-------- DOCUMENT --------

En 1949, l'agent Henry Willson est ennuyé. A la tête d'un conséquent cheptel d'acteurs et de quelques actrices, l'ancien responsable du casting de David O. Selznick se désespère que ses derniers poulains ne progressent pas plus rapidement à Hollywood.
Henry Willson a pourtant à son actif de jolis succès personnels. Il a aidé la carrière de la jeune Lana Turner et a découvert Rhonda Fleming. Mais il a un faible et un flair pour les garçons chez lesquels il parvient à détecter un potentiel en quelques secondes. Il ne s'est pas trompé par exemple pour Guy Madison et regarde Rory Calhoun obtenir ses galons de vedette. Mais celui qui le tracasse est Roy Fitzgerald, un chauffeur de camion de 24 ans, tout juste libéré de la marine et dont il sent qu'il peut faire quelque chose.
Depuis qu'il s'appelle Rock Hudson, le jeune Roy, originaire de l'Illinois, attend son heure et suit à la lettre les conseils de son agent. Henry Willson lui a ainsi fait refaire les dents et lui a surtout donné ce nom qui fleure bon la virilité et les espaces sauvages. Solide comme un roc, libre comme le fleuve Hudson, Roy a bien conscience que tout cela est un peu ridicule mais il n'a qu'un agent et celui-ci a l'air de savoir ce qu'il fait.

--------

> [VOTRE TÂCHE] D'après le document, sous quel nom l'acteur rebaptisé Rock Hudson par Henry Willson était-il connu auparavant ?

-------- DONNÉES DISPONIBLES --------

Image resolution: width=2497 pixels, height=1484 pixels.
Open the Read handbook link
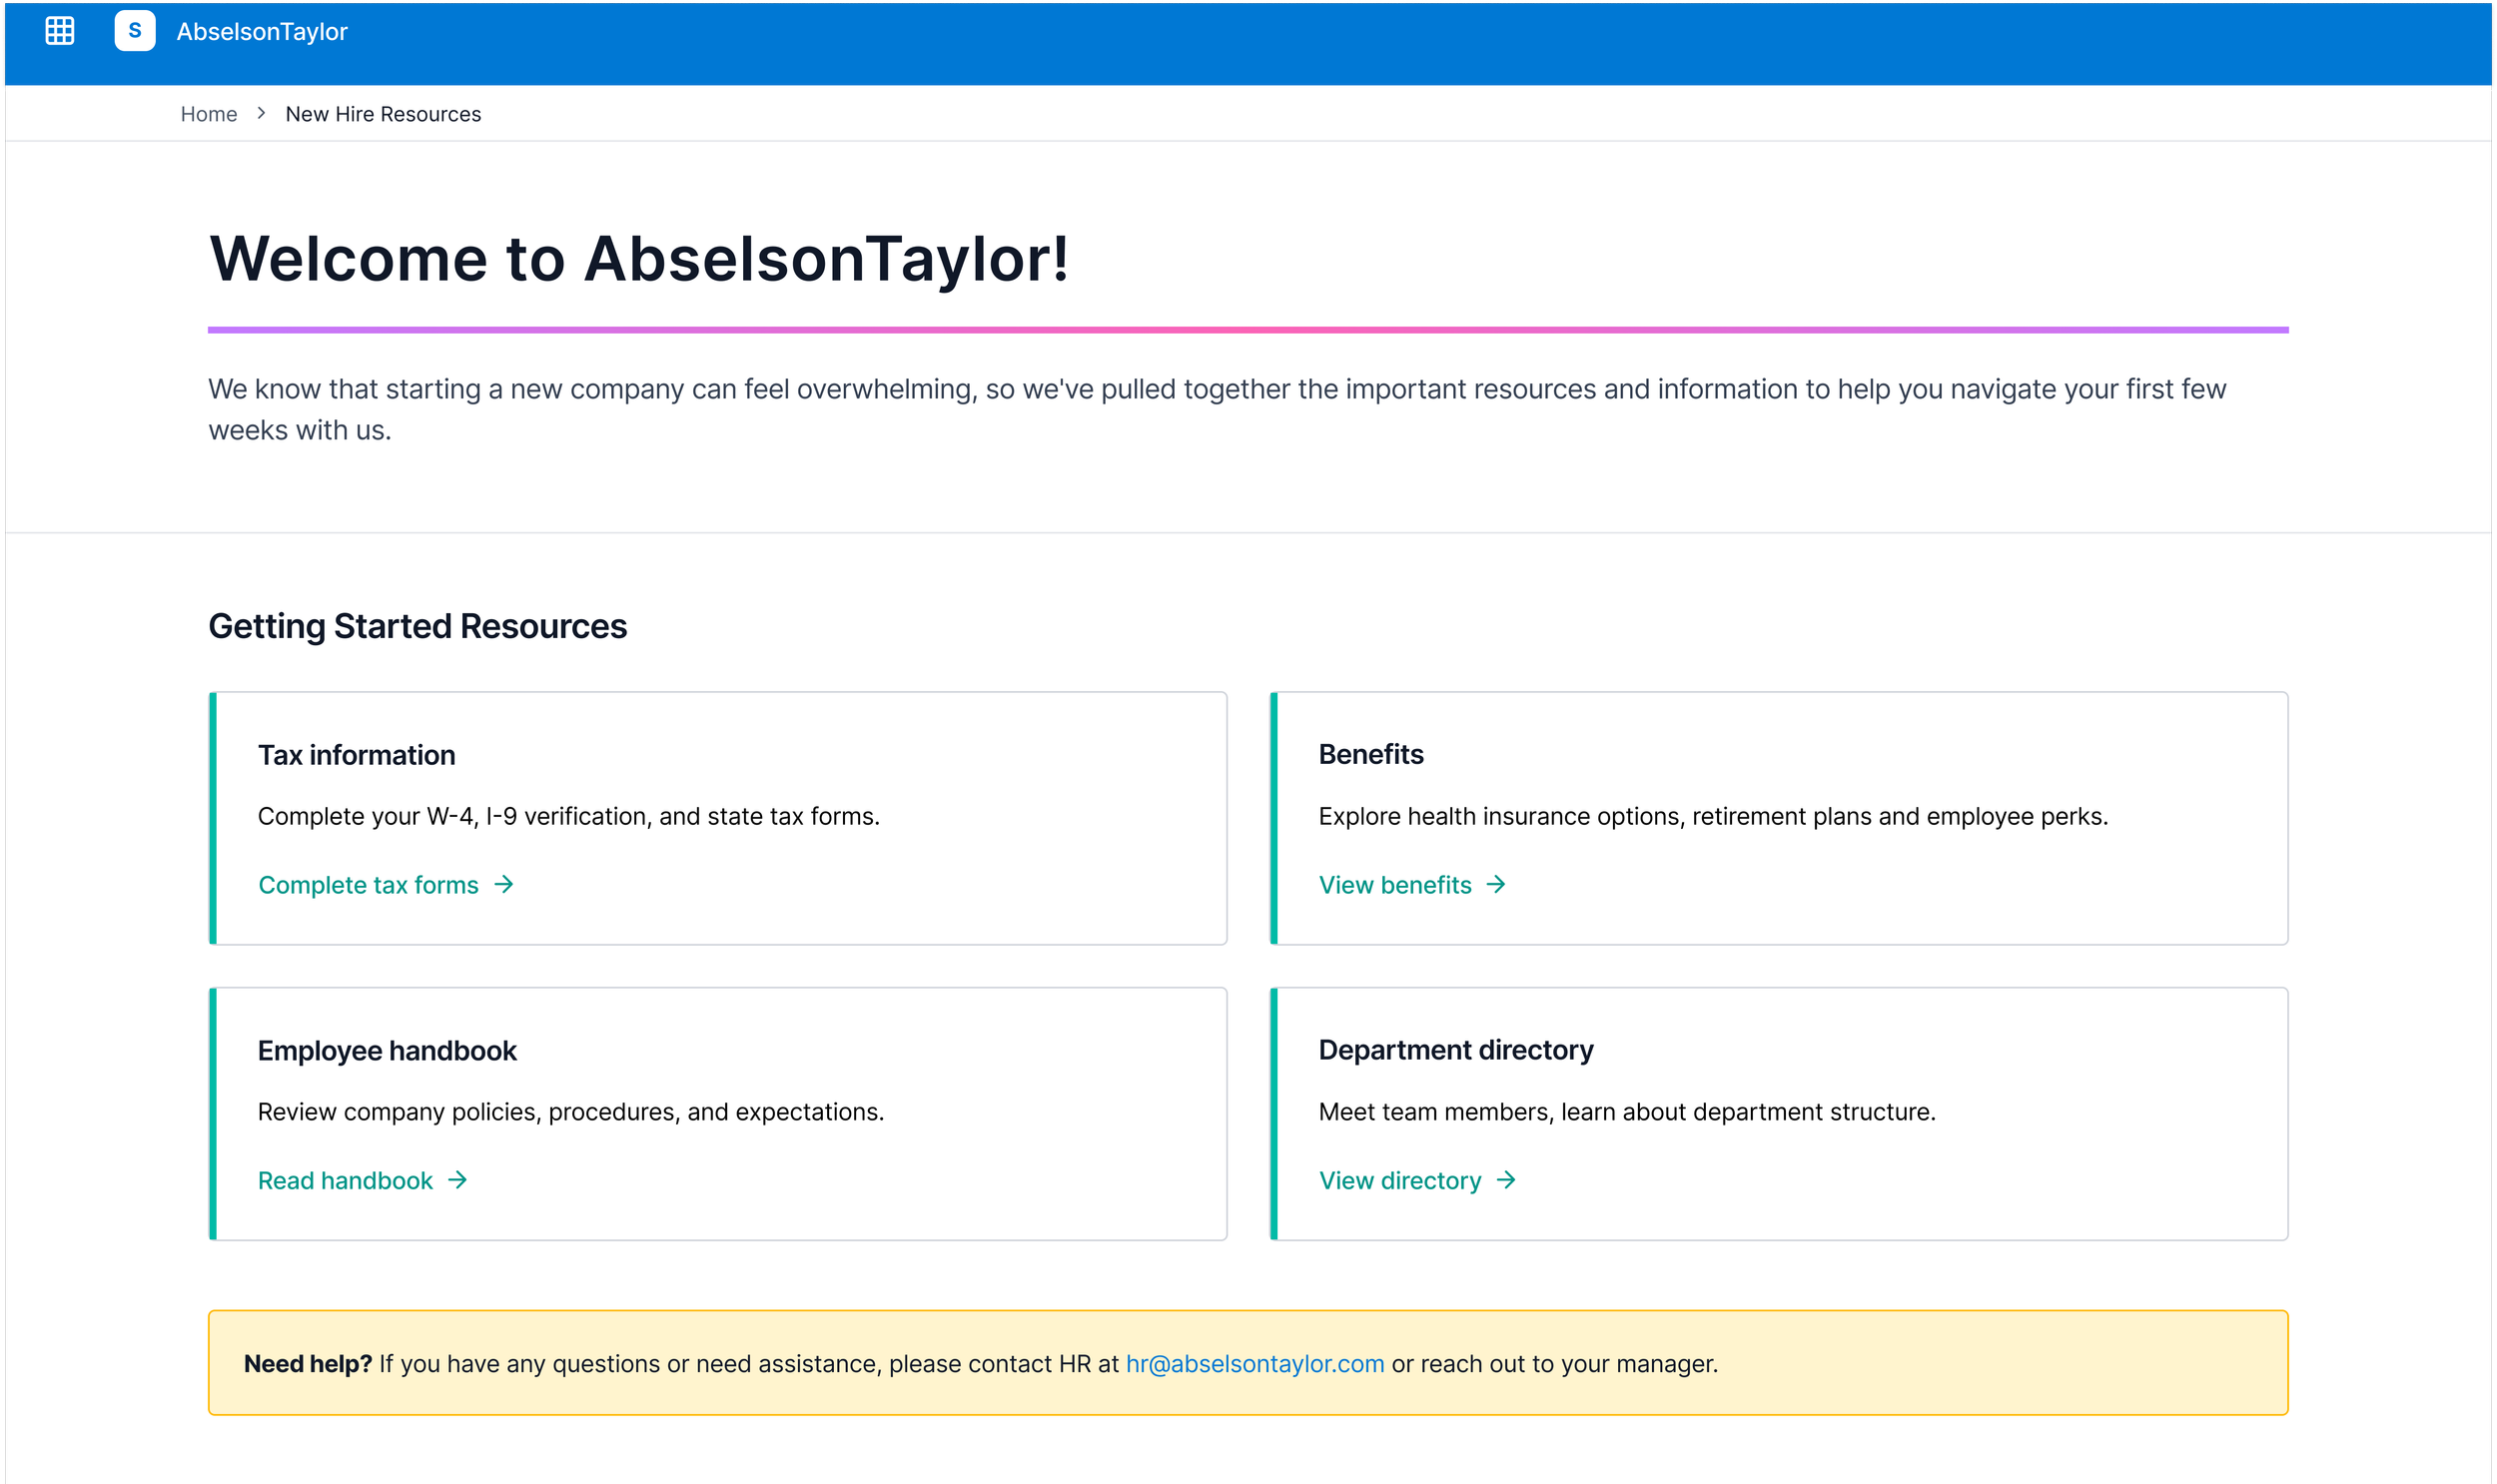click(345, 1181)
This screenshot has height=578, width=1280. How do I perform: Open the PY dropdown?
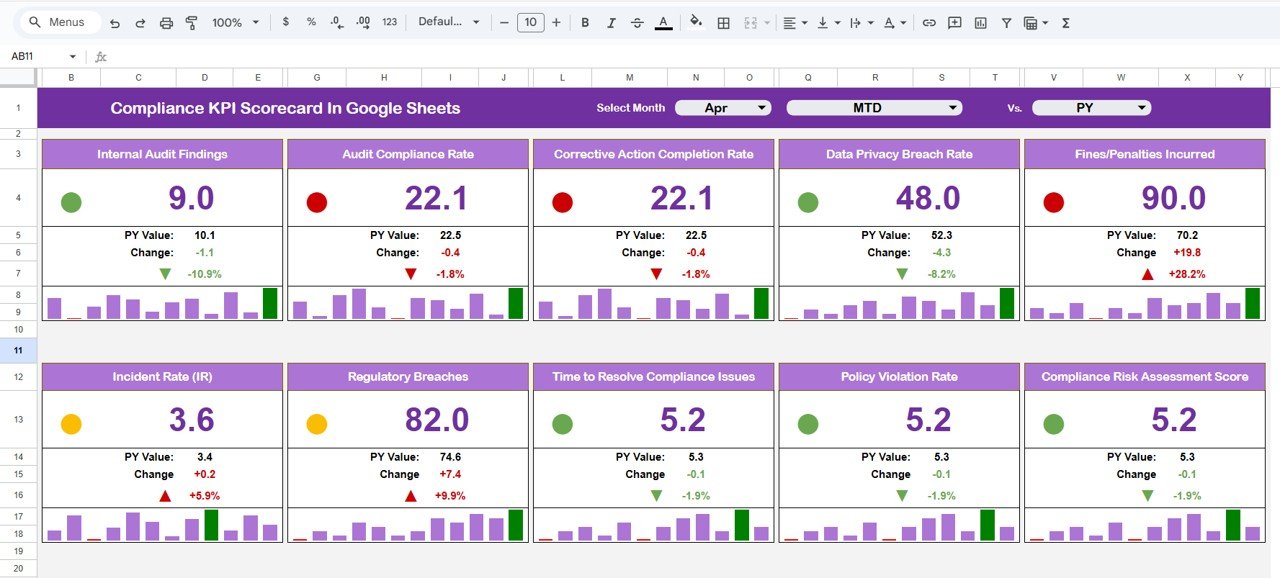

--------

> [RÉPONSE CORRECTE] Roy Fitzgerald.